Here’s a decision that wouldn’t take most responsible people much time to make: Save a life, or save your job? (Yes, the correct answer is “Save a life.”)
For Tomas Lopez, a lifeguard on Florida’s Hallandale Beach, his decision to save a life actually cost him his job. Lopez was fired for making a potentially life-saving move that technically breached protocol. As ABC News reported, Lopez posed a liability problem for his employer by leaving his post without awaiting a supervisor to cover his station.
According to The New York Times, Lopez was well aware of the rule, but he was concerned for a flailing swimmer and worried that the man might drown before his supervisor arrived. In fact, two beachgoers who were closer to the man pulled him onto a boogie board, and Lopez helped carry the man off the board and out of the water. “He was conscious and breathing but was coughing up water and foam,” Lopez said. “He looked pale and disoriented.” After emergency medical technicians arrived and Lopez filed his incident report, his supervisor fired him.
The firing set off a wave of criticism within social media and in the press.
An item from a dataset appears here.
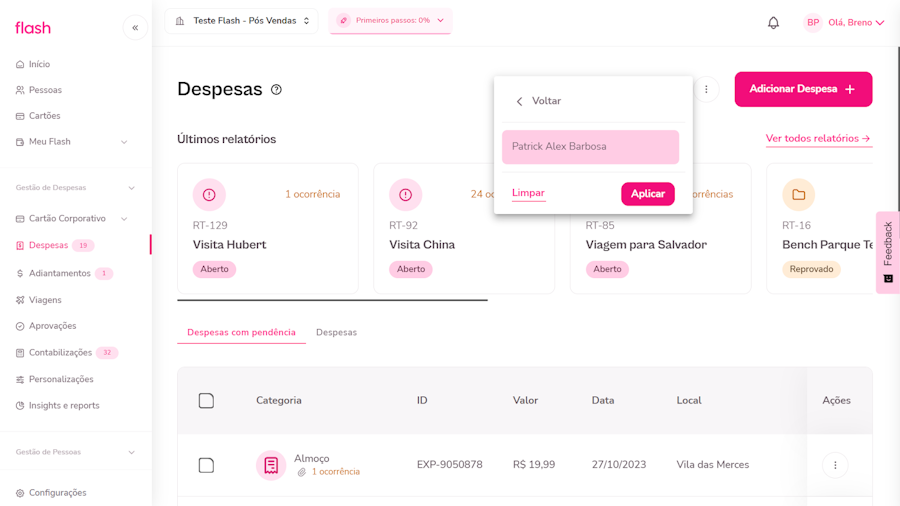Expand the Primeiros passos progress dropdown
Image resolution: width=900 pixels, height=506 pixels.
(x=391, y=20)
Three lifeguards quit in solidarity, including Lopez’s younger brother, and the next day two others were fired. Several days after firing Lopez, the private lifeguarding company, Jeff Ellis Management, offered him his job back. Lopez declined.
Lopez plans to finish his education, and stay out of the limelight. According to ABC, he’s been approached about helping the city create a new policy for beach safety.
What do you think about the lifeguard company’s rule? Is it a responsible business policy or an unrealistic expectation of lifeguards? What new measures would you enact for beach safety?